= What to produce =
How would this sentence from the diet and exercise page read in French: "There is also some evidence that lack of exercise increases the risk of contracting inflammatory diseases and that moderate exercise helps to control inflammatory diseases."

Diet and Exercise

Diet and Exercise

Birdshot chorioretinopathy is an inflammatory, autoimmune disease.

There has been a lot of interest in recent years about the effects of diet on inflammatory diseases, and some suggestions that certain foods can make inflammation worse. There is plenty of information on the internet, including some scientific evidence of the effect of diet on inflammatory diseases.

There is also some evidence that lack of exercise increases the risk of contracting inflammatory diseases and that moderate exercise helps to control inflammatory diseases.

In this section, we have posted some thoughts on nutrition/diet/supplements and exercise from people with birdshot. We do not make many claims as to the efficacy, but they could be worth trying. They are not a substitute for any medication that your doctor has put you on. If you are in doubt about any conflicts with your medication, you should consult your doctor before making radical changes

If other sufferers have similar information or tips that they would like to share, we would be delighted to hear from you. Email us at info@birdshot.org.uk.   It is useful if you can provide reference sources when possible.

This first section on healthy living is provided by Nick who lives in the Midlands. He and his wife have researched this extensively. This is what he says:-

“My wife suffers from inflammatory arthritis and as my birdshot is also an inflammatory condition, we have spent a lot of time researching a dietary approach which seems to be helping us.

Healthy Eating

This is mainly common sense and involves avoiding inflammatory foods like red meat, fats, sugar, dairy products, fried and processed foods and junk food, and eating more anti-inflammatory foods like fresh vegetables and fruit (but not citrus), whole grains, cooking from basic ingredients and as far as possible, eating organic foods. We looked in particular at cooking oils and avoid sunflower and groundnut oils, preferring non-inflammatory oils like olive and grapeseed.

Daily Supplements

I take some daily natural supplements which are cheap and don’t conflict with my meds. These are Turmeric, used in many parts of the world to treat Uveitis and Pine Bark Extract, (can be bought as Pycnogenol) which is a powerful anti-inflammatory.

= Data to examine =
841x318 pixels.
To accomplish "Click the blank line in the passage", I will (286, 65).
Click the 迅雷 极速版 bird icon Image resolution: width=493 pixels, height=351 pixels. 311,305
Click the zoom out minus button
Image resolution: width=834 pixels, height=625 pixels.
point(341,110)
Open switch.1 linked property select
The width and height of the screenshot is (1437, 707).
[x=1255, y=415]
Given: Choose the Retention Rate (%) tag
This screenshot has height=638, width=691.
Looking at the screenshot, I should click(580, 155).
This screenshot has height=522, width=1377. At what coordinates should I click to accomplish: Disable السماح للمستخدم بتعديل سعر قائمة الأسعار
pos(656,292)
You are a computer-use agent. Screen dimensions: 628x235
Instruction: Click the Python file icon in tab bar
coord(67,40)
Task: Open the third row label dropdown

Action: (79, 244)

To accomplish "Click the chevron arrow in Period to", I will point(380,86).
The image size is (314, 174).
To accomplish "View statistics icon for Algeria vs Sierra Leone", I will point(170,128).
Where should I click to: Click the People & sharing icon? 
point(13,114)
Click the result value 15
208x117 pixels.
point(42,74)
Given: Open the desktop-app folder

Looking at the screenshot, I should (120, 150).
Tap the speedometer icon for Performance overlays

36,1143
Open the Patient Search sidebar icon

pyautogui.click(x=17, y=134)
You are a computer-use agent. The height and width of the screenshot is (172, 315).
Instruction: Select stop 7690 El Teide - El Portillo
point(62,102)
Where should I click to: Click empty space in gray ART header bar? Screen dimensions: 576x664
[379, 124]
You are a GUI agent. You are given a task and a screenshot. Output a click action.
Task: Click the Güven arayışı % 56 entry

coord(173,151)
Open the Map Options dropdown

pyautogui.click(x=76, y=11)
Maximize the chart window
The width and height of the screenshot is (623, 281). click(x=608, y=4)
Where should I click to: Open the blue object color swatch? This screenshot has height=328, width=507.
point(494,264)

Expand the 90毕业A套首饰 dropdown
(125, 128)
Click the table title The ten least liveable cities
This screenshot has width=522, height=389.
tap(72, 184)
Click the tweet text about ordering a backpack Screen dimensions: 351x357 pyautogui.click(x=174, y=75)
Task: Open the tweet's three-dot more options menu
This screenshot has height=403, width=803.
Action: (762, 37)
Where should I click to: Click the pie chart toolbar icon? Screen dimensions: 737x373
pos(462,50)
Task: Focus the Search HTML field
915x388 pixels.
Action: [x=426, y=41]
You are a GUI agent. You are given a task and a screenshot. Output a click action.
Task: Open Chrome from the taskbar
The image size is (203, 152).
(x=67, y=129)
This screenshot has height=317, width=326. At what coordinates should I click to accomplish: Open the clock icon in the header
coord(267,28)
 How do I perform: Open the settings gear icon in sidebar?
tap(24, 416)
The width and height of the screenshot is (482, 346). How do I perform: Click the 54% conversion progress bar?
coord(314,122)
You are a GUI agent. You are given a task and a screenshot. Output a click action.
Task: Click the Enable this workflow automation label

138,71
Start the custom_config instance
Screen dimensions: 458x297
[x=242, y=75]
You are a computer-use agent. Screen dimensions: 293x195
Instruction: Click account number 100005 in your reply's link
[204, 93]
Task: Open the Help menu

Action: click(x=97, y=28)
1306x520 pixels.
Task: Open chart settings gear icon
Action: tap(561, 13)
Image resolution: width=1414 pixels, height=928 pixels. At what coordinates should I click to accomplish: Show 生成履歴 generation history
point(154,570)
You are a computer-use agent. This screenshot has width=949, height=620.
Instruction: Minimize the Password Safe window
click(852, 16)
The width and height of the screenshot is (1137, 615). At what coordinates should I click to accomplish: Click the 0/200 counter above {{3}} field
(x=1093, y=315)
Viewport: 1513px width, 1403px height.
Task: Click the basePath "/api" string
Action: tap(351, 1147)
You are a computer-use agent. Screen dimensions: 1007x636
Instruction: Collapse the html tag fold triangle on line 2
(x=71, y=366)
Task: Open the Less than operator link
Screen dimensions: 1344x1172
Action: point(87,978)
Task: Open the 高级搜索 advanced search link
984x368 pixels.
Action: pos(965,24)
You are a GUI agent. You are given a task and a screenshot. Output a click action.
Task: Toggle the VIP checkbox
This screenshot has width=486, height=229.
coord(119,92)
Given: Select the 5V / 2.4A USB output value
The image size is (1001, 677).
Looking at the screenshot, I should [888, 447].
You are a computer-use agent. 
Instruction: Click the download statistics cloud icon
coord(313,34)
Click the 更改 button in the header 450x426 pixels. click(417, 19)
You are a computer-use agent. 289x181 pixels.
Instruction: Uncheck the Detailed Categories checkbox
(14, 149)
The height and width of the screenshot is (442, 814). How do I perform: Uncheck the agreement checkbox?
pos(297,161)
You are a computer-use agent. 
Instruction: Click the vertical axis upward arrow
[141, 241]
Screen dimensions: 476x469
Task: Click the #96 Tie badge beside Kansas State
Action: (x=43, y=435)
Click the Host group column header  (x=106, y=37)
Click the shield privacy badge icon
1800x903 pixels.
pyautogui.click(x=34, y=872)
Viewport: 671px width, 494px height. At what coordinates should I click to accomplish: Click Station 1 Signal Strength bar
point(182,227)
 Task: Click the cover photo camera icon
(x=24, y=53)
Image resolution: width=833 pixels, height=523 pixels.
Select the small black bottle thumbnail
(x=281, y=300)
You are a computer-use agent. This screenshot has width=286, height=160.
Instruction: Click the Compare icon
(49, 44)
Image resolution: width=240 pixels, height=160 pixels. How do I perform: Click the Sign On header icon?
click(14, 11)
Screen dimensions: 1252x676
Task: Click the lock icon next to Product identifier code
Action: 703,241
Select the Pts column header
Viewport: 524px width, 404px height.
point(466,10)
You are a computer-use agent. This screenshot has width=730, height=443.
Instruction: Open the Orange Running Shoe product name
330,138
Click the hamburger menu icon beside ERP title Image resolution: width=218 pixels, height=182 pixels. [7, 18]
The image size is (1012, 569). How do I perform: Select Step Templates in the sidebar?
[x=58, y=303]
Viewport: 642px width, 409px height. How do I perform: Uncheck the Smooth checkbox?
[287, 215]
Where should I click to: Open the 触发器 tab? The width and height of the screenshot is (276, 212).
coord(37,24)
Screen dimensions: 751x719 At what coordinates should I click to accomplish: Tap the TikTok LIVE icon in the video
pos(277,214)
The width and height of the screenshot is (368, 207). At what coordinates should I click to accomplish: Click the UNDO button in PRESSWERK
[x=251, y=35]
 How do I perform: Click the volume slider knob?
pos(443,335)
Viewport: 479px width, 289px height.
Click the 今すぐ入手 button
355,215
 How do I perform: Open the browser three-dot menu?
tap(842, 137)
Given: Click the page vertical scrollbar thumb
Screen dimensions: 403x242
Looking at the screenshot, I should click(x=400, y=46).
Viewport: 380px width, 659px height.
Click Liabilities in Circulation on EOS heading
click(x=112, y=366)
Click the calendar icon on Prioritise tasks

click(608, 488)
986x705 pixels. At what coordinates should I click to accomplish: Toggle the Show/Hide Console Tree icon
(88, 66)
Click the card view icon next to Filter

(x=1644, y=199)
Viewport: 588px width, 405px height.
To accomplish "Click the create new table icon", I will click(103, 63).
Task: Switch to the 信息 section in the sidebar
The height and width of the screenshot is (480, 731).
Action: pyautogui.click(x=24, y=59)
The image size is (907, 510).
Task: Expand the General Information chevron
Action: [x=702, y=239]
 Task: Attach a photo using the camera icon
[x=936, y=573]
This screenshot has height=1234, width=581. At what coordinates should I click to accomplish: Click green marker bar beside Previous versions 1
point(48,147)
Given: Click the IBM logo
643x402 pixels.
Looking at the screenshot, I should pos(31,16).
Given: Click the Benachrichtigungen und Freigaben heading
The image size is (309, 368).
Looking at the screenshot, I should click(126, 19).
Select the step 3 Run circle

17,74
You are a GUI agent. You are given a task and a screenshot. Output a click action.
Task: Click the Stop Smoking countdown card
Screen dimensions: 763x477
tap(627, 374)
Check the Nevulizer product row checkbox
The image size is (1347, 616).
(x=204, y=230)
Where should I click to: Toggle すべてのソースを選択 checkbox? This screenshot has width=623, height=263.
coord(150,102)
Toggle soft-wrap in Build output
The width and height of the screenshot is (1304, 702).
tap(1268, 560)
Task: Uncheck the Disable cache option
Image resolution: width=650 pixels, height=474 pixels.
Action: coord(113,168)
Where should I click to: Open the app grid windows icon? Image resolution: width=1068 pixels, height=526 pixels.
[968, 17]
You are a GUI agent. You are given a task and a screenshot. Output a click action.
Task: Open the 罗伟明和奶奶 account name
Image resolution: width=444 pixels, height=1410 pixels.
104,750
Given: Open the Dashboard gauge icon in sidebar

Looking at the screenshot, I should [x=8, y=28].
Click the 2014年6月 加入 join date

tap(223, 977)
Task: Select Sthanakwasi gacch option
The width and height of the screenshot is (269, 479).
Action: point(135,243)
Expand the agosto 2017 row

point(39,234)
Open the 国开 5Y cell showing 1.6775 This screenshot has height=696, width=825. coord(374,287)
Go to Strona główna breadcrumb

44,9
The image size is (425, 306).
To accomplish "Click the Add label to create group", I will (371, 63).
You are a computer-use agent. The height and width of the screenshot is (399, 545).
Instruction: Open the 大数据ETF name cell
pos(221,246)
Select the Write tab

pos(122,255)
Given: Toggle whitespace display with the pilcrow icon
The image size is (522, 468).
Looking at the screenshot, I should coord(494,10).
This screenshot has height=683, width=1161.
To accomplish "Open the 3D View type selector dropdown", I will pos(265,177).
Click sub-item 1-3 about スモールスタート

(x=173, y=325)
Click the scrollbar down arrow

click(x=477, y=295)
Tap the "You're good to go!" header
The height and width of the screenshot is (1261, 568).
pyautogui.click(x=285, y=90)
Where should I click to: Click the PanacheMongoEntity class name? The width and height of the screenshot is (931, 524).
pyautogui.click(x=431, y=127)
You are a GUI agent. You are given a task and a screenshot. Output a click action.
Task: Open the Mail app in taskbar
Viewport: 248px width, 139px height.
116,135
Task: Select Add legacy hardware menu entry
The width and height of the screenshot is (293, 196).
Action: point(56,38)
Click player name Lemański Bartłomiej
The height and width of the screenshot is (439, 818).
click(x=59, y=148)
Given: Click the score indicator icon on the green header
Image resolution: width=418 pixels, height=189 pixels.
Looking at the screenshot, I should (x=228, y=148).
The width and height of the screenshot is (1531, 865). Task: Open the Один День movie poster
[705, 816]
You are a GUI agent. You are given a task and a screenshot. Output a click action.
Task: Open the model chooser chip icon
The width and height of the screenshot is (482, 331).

= Answer box =
Il existe également des données indiquant que le manque d'exercice augmente le risque de contracter des maladies inflammatoires et qu'un exercice modéré aide à contrôler les maladies inflammatoires.